EXPERIMENTAL APPROACH
We sought to quantify the relationship between VEGFR-2 inhibition and blood pressure elevation for a range of kinase inhibitors. A porcine aortic endothelial (PAE) assay was used to determine the VEGFR-2 phosphorylation IC50 . These potency values were compared to published reports of exposure attained during clinical use and the corresponding incidence of all-grade hypertension. Unbound average plasma concentration (Cav,u ) was selected to be the most appropriate pharmacokinetic parameter.

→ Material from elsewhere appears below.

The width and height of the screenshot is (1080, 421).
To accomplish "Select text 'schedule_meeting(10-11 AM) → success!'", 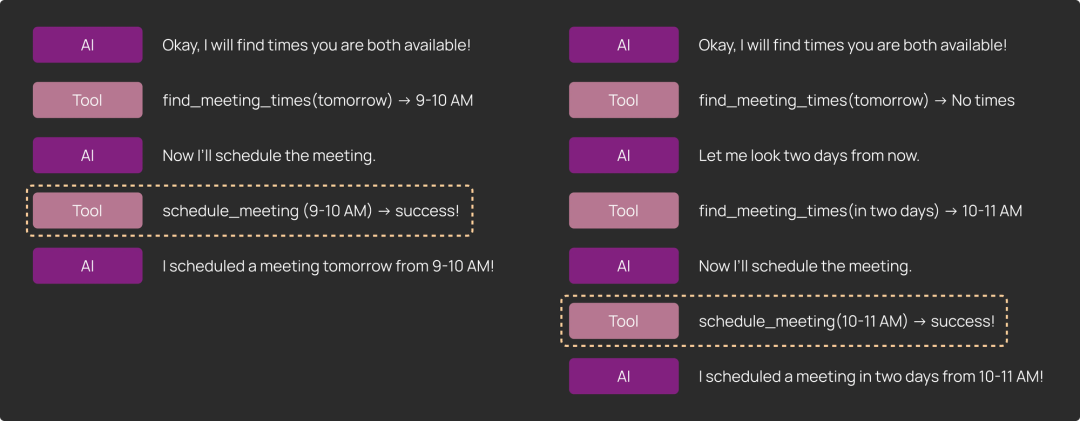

The PKPD relationship for blood pressure elevation was investigated for selected kinase inhibitors derived either from the clinical literature data or from rat telemetry experimental data.

KEY RESULTS
The data showed that all-grade hypertension was predominantly observed when the Cav,u was >0.1-fold of the VEGFR-2 (PAE) IC50 . Furthermore, based on the PKPD analysis, an exposure-dependent blood pressure elevation >1 mm Hg was only observed when the Cav,u was >0.1-fold of the VEGFR-2 (PAE) IC50 .

CONCLUSIONS AND IMPLICATIONS
Taken together, these data show that the risk of blood pressure elevation is proportional to the amount of VEGFR-2 inhibition, and a margin of >10 fold between VEGFR-2 IC50 and Cav,u appears to confer a minimal risk of hypertension.